Council relinquished control over zoning

Daniel A. Harris, Princeton
To the editor:
To the Editor: Princetonians need to know what is really happening with the Borough Ordinance to permit any builder to develop the hospital site.
   Background: on 19 April 2012 the Planning Board passed a motion (9-1) recommending that Borough Council “quantify” Design Standards in Borough Code to the greatest extent possible, so that they could then, being “measurable” (20 feet vs. 25 feet), be “embedded” into “Bulk Regulations” in Borough Code and thereby be “legally enforceable.” The groundwork for this motion was originally laid by the Site Plan Review Advisory Board proposed by SPRAB in its thorough and meticulous evaluation of draft plans submitted by AvalonBay, whose designers chose to ignore altogether both the 2006 Master Plan for the Witherspoon/Franklin Site and the Design Standards in Borough Code. The SPRAB report notes that “The design standards contain many specific directions concerning the scale, and public permeability of development” in the Mixed Residential Retail Office zone (p. 1); quantifying substantial portions of Design Standards does not require major adjustments.

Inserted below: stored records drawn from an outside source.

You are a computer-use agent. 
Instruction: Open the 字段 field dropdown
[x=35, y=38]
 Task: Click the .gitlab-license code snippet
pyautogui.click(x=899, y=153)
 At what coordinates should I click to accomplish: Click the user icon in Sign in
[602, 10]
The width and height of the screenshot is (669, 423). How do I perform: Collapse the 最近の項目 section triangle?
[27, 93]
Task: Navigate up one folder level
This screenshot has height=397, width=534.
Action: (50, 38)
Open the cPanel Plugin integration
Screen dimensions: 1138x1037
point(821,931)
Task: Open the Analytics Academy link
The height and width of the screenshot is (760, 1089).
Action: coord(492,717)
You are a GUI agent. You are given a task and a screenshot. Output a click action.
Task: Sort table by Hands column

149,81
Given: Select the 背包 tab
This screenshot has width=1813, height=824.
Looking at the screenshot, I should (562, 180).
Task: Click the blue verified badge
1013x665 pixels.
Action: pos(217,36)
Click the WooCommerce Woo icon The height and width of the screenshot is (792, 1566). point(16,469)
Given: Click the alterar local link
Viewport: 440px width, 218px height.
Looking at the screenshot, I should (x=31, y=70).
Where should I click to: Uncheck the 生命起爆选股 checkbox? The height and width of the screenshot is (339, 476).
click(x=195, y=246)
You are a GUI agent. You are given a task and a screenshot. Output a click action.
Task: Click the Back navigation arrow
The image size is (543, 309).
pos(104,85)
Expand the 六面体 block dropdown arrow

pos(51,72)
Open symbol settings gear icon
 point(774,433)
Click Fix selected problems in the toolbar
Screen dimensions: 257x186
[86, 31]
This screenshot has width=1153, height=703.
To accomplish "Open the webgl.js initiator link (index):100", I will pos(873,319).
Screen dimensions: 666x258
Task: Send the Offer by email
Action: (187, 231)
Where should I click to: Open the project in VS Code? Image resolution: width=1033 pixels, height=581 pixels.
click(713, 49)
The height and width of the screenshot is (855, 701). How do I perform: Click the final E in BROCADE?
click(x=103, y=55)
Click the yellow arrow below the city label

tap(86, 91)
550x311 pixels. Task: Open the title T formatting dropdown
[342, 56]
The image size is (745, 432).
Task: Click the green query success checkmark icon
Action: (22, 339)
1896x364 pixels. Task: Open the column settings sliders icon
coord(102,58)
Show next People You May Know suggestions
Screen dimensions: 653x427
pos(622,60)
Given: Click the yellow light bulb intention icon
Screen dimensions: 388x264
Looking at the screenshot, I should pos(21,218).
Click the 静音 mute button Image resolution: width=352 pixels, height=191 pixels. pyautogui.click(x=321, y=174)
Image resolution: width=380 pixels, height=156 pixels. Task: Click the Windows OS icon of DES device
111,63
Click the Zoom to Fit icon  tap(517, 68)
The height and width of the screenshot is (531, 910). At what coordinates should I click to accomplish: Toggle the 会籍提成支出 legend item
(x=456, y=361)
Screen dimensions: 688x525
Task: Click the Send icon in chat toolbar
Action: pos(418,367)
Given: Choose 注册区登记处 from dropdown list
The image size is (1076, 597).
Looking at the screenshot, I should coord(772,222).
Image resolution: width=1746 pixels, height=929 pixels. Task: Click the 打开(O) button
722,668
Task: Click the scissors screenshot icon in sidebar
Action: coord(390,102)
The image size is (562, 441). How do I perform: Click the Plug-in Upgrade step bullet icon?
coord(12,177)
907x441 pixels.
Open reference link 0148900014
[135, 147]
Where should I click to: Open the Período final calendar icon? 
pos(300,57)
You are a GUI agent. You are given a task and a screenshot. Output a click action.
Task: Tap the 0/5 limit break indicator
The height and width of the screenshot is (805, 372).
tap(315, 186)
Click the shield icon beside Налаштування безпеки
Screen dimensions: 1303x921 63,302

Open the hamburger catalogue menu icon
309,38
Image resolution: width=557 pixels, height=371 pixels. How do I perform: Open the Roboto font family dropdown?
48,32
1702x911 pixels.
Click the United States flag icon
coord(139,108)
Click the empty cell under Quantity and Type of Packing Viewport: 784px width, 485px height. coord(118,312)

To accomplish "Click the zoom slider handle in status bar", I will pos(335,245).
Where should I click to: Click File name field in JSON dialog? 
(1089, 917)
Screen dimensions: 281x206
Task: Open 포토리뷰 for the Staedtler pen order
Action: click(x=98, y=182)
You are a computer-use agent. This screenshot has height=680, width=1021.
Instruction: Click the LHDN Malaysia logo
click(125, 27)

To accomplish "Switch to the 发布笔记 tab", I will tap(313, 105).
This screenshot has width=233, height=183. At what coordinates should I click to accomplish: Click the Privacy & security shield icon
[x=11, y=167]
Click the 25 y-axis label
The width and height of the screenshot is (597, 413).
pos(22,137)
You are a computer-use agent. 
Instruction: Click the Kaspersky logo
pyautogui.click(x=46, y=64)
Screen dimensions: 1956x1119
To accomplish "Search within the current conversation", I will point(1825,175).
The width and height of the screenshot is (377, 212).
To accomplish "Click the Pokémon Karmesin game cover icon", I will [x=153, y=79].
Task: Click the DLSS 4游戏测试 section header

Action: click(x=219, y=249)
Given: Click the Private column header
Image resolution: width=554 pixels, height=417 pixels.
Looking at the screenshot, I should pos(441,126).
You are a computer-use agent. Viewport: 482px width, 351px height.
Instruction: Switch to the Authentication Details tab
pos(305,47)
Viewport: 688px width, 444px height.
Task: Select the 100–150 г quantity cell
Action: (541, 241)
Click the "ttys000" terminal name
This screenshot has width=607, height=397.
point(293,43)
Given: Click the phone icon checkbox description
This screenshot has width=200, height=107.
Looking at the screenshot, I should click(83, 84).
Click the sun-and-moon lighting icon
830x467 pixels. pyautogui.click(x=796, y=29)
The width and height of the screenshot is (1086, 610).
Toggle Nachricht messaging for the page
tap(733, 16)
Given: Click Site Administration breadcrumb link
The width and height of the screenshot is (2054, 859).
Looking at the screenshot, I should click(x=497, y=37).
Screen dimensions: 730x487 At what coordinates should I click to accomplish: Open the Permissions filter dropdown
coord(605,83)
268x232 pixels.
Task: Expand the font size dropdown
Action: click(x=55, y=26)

   Borough Council, meeting 24 April, has chosen—stunningly—-to disregard the Planning Board’s motion altogether and, so far as I can tell, will not provide written comment to the Planning Board (as required) giving reasons for overriding the motion (in this respect, BC was aided by poor or slack advice from Borough counsel). Instead, get this! Borough Council will set up an ad hoc subcommittee to deal with design Standards, and the representative for the potential buyer, Ron Ladell, will be part of the subcommittee. Borough Council has simply abdicated its responsibility to revise its own Borough Code (parts of which will govern all of consolidated Princeton), has foresworn the Planning Board invitation to strengthen the Bulk Standards so that they are legally enforceable, and—should AvalonBay vanish, as did Hovnanian on the Princeton Ridge—left the Borough vulnerable with weak, weak, weak Bulk Standards that can be exploited by any subsequent developer.
   Will any independent professional planner, whether or not from SPRAB, be lucky enough to be included in the cozy subcommittee? Will Princeton be lucky enough? In truth, Mayor Moore indicated some areas of concern for the subcommittee to consider—height of buildings, walkways/passageways, public vs. open space, and porches/setbacks. But who will deal with the big losses not on her scattershot list, which was not even put to a vote?—-1) the disgraceful failure to deal adequately with energy and environmental standards, and 2) the utter loss of “mixed uses” in the Mixed Use area that the Task Force on the Witherspoon/Hospital area spent two years developing, in conjunction with hospital representatives deeply concerned to ensure that a genuinely viable neighborhood be fostered when the hospital vacated?
   Why has Borough Council relinquished legal control over its own Zoning Code?